19.風待月の一夜(五)
呆れたのか、感心したのかどっちなのかは不明だけれども。
わたしの隣に腰を下ろす。
教えてくれるの?
「時流を読むことは大切だ」
一連の発言は意外と的を得ていたみたい。
あまりのしつこさにお手上げだったのか、わたしにも分かりやすいように噛み砕いて話し始めた。
「“尊王攘夷”は分かるね?」
「天子様を尊びお守りし、外敵を撃退すること」
「そう。では、“公武合体”とは?」
「確か、朝廷と幕府を結んで幕府の力を取り戻そうとすること…」
何となくだけど、そんな感じだったような。
その象徴ともいえるのが皇女・和宮だ。
「去年の八月十八日、君がここに来る以前のこと。會津と薩摩が手を組み、長州を主とする攘夷派を京から追い出したんだ」
「何でそんなことをしたんですか?」
「攘夷を即刻実行するよう公方様や諸大名に命じてほしい、と帝に献策しようとしたんだ」
「“けんさく”って何ですか?」
「自分たちの策を申し述べることだよ」
「ふぅん…それで長州はどうするつもりだったんですか?」
「もし幕府が帝の命に従わない場合、関東に軍を進めて徳川幕府を倒そうとも考えていた」
「まさか!そんな手荒なこと…あ、天子様は外国嫌いだから、その話に乗っちゃうかも?」
「いや、そうではないんだ。會津と薩摩は、長州の計画を事前に察知したんだ」
「それで?どうなったんですか?」
「帝と公武合体派の公家と連携し、長州と攘夷派の公家を都から追い出した」
「都から追い出すってことは…」
「長州を政治の中枢から遠ざけたんだ。つまりは今後一切、政に関与できないも同じこと」
「そんなことされたら、長州も黙ってないんじゃないですか?」
「會津も我々も市中警護を強化して、ずっと警戒していたんだ。反撃の機会を虎視眈々と狙っているはずだからね」
「ん?でも、どうして天子様は幕府側の會津を…?」
外国嫌いで鎖国の維持を望む孝明天皇。
そのことから考えても、幕府側の會津や薩摩の意見を聞き入れるのは不可解だわ。
「あ!そういえば、天子様は會津の後ろ盾だと聞いたことがあります」
急に高校の日本史の授業を思い出した。
話のおもしろい先生だったから、歴史が得意じゃない生徒も夢中で聞いていたっけ。
「帝は松平容保公に全幅の信頼をお寄せだ」
「てことは、朝廷と幕府は完全に対立してるわけじゃないんですか?」
「そう。幕府も會津も薩摩も帝を敬っていることに変わりはない。もちろん新選組も」
じゃあ…
尊王=天皇を敬う、っていうのは誰でも持っている、日本人ならば当たり前の考えなのか。
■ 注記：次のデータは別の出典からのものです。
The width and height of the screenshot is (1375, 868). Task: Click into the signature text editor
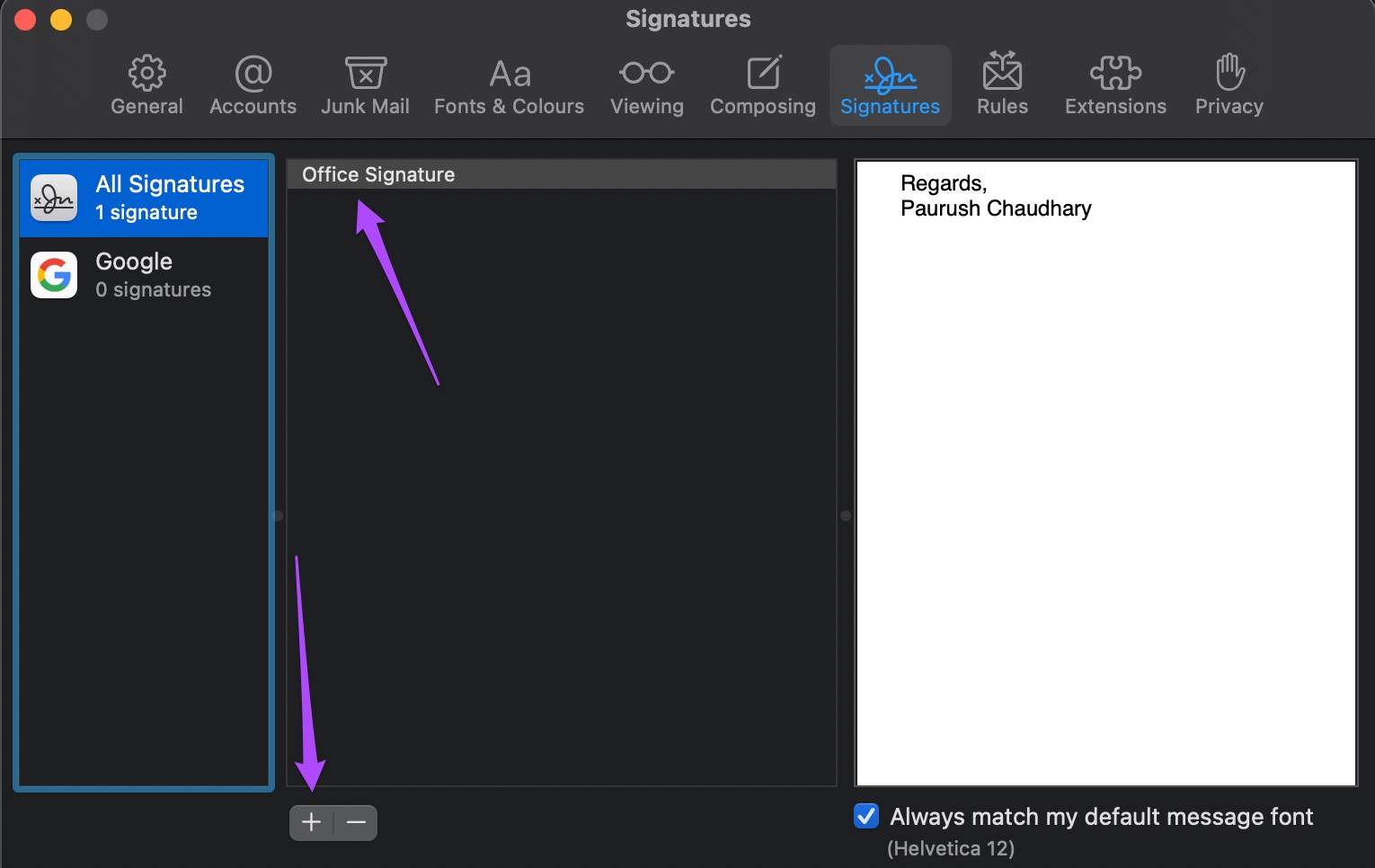pyautogui.click(x=1105, y=474)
考えというか、考えるまでもなくそういうものという認識なんだろう。
平成に生きるわたしたちも似たような感じだもんね。
あれ?
そもそも新選組は攘夷派じゃなかったっけ?
でも、もともとは将軍警護のために京に来たんでしょう?
その後、佐幕派である會津藩のお預かりとなった。
もう、頭がごちゃごちゃでよく分かんない…
今までのわたしなら、混乱して面倒になって、とうの昔に考えるのを止めていただろう。
今はそうはいかない。
わたしだってぼーっと暮らしているわけにはいかない。
社会情勢をきちんと把握しておかなければ。
新選組のためにも。
今後たどるであろう歴史の流れを掴むためにも。
だって、未来を知っているのだから。
黒船に乗ったペリーが来日したのが10年ほど前。
幕府が不条理な条約を結び、開国して早数年が経つ。
攘夷を進めたい長州。
尊王攘夷派の人たちは、幕府にはこれ以上任せられないと、政権を朝廷に戻そうとしている。
その幕府に會津も新選組も最後まで味方したわけだけど。
このまま幕府が政権を握るのか、それとも朝廷に政権を返すのか。
幕府が権力を握ったままでは日本は変わらない。
そうか…!
だから、徐々に倒幕という考えが広がって明治維新が起きた。
自分たちで新しい日本をつくるために声をあげ、立ち上がった。
その中でも有名なのが、坂本龍馬が敵対していた薩摩と長州を結んだ薩長同盟だ!
攘夷だなんだって言ってるけど、最後の最後、最終的な問題は幕府をどうするかってことなのね?!